# Document
--
Deacon Brodie was a good man. Or was he?

By day, William Brodie was a cabinetmaker, a deacon in a trade guild, and a city councilor in Edinburgh in the 1700s, but by night, he led a different life. He was a gambler with heavy debts.

A respected man, Deacon Brodie courted wealthy customers who appreciated his fine cabinetry work. At night, he gambled and ran up debts he could not pay. There was only one way out of his dire situation, or so he thought:  He must go to his dark side.

On the job, he was invited to enter the homes of prosperous Edinburgh folk. A cabinetmaker, yes, but also a locksmith. Unbeknownst to his customers, in his hand he held wax pressed against his palm. He pilfered their house key, pressed its imprint into the wax, and stealthily replaced their key. In due time, he silently entered his victims’ homes by way of his new duplicate key and robbed the unsuspecting victims. Later they would notice items missing and realize they had been robbed, but how could it happen with no sign of forced entry? It was a mystery.

Deacon Brodie soon fell deep into his new secret life. By day, he was an admired craftsman and father. By night, he was a housebreaker and a thief who used his ill-gotten gains to continue his gambling and pay his debts. Soon his night life became thrilling and prosperous. He formed a small gang with three other men.

Authorities were left scratching their heads, while victims were crying out for justice. At last, the police offered a reward for whoever could identify the night burglar and bring him to justice. One of Brodie’s own men turned him in for the reward. Brodie was sentenced to hang.

Now not every ne’er-do-well died the same way on the gallows. Some were “lucky” and fell through the gallows floor, the noose snapping their necks in the drop, resulting in instant death. Others did not fare so well. They danced on the end of the rope for as long as forty-five minutes, slowly suffocating.
--
# Dataset extract
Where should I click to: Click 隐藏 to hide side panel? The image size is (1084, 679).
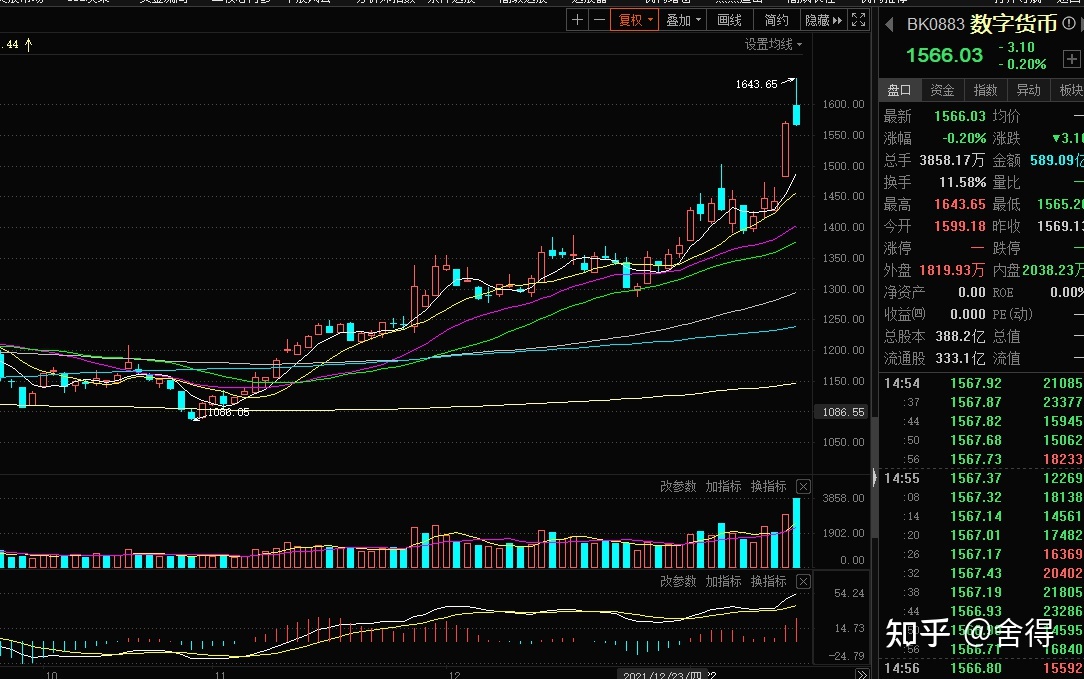click(x=822, y=19)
--
# Set problem
In one to three sentences, use the Deacon Brodie text to explain why the robbed homes showed no sign of forced entry.

# Written response
While working in customers' homes as a cabinetmaker and locksmith, Brodie secretly pressed their house keys into wax hidden in his palm and then put the keys back. He later entered those homes silently with duplicate keys, so he never had to break in.